This time around, though, he's been a little less upfront: his Faust has no obvious connection with the familiar story of the academic who trades his soul for knowledge and power. His central figure is, it's true, an academic: a brilliant French philosopher, famous for his writings on sexuality (any resemblance to Michel Foucault is, apparently, entirely intentional), whose latest hobbyhorse is the death of Man as an idea. But being an up-to-date Faust, he doesn't worry about trading his soul; having thrown in his job at a Californian university and set out in search of motels and adventure, the deals he makes are all fairly straightforward transactions to do with sex and drugs.

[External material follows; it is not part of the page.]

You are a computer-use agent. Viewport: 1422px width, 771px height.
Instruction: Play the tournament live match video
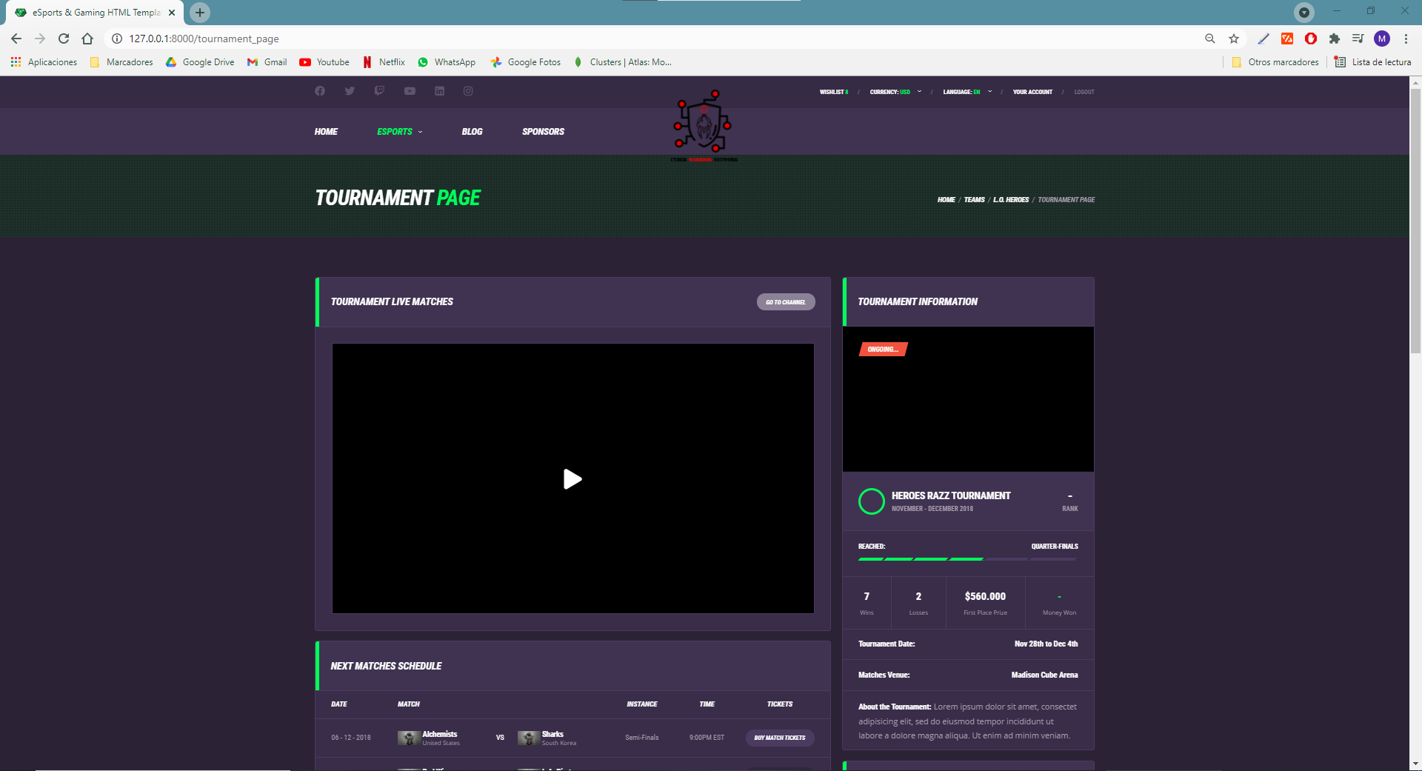coord(573,479)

It's unclear, too, how far he is the tempted and how far the tempter - Faust or Mephistopheles. The blurring of the boundaries is something the philosopher pursues, returning throughout the play to two stories, one about a man who kills and eats a woman, the other about a woman who gouges out her own eyes and sends them to her lover. In each case, he asks the questions: which of the pair is cruel? Which is the seducer, which the seduced?
The problem is embodied in his own relationship with a young man he takes up with. The young man craves the philosopher's company, but denies that he wants sex with him. He, too, turns out to embody rather too neatly the modern dissolution of physical identity, the very Death of Man of which the philosopher speaks: he is only comfortable when observing the world through the lens of his camcorder, prefers to develop relationships over the Internet, enjoys self-mutilation, and when the philosopher does finally get inside his trousers, he expresses delight at achieving climax without feeling anything. As if that wasn't enough, he's also the son of somebody similar enough to Bill Gates to make a lawyer twitchy.
The play's main problem is the sense that some fairly swampy intellectual territory has been parcelled out into unrealistically straight-edged plots. If you don't feel like walking out of Nick Philippou's production, it's because of two factors. First, a pair of sharply realised, understated performances from Alain Pelletier - who also supervised the video clips that run through the piece - as the philosopher and Pete Bailie as his companion. Second, Ravenhill's ear for wry, allusive dialogue, which means that, however implausible the action and the philosophical underpinning, you're happy to go along with it.